A similar lack of credibility applies to the EU. All Eastern Partnership states have declared their willingness to develop closer relations with the EU. But the EU’s strategy towards this region has not been that of enlargement, based on conditionality, but rather a slow socialization, without the promise of membership benefits. Association Agreements, Deep and Comprehensive Free Trade Agreements and Visa Liberalization Action Plans are the three serious instruments that contribute significantly to the reforms of the Eastern Partnership countries. But short of the promise of membership, the reforms are likely to be successful only to the certain point. This demotivates some countries in the neighbourhood from pursuing active Europeanization, especially since the process is linked to high standards of human rights protection. The EU is often criticized by some states in the Eastern Partnership for being too vocal on the issue of human rights and democracy, but not having anything to offer to these states in return.

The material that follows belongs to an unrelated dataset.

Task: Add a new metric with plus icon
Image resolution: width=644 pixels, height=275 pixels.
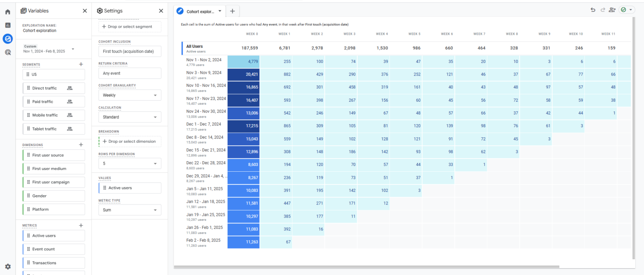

Existing security institutions and regimes in Europe are no longer efficient. The OSCE is ineffective because of Russia’s veto power; the EU and NATO are inaccessible. All agreed security regimes, like CFE, are now effectively defunct. The Adapted CFE Treaty agreed in Istanbul in 1999 was a cornerstone for arms control in the OSCE area. Because of insistence of the US and NATO, Russia agreed to withdraw its military installations from the neighbouring states. Georgia and Moldova requested Russia to withdraw the forces, while Armenia wanted to maintain the military presence. Nevertheless, Russia never fully withdrew, particularly from the conflict regions. This led to the crisis of the OSCE, the unwillingness of Western states to ratify the Treaty, then Russia’s decision to declare a moratorium on the treaty implementation, and finally the death of CFE.

The OSCE was an organization that these “states in-between” hoped to benefit from. Indeed, as a forum for exchanging information, the OSCE is valuable, but its role has become insignificant in the last decade, with the exception of the SMM in Ukraine. Therefore, the states between Russia and the West believe that they need to be better represented in the security discussions between the West and Russia.

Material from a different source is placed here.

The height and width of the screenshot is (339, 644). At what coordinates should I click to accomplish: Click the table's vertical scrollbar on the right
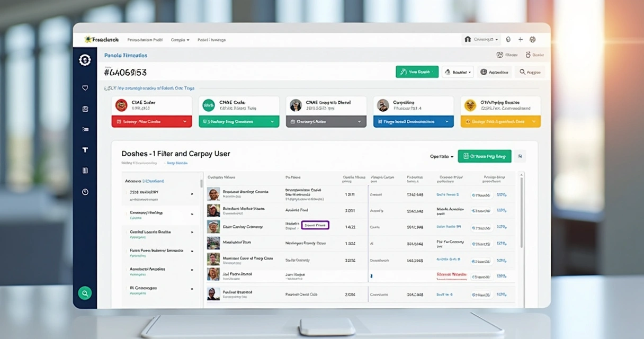pos(521,212)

Finally, there is an overwhelming mood of concern among Russia’s neighbours who also border the EU and NATO. They are always concerned that if something major happens in the global arena, like the “reset policy” or conflicts in Syria or Afghanistan, an informal deal will be “struck” between Russia and the West about the “fate” of Russia’s near abroad. This cannot be tolerated. It should be a matter of principle for Western Europe and the United States, not to abandon Georgia, Moldova and Ukraine in their quest to integrate into the EU and NATO. As the Baltic states and Central and Eastern European countries managed to slip away from Russia’s grip, these countries hope to do so, too.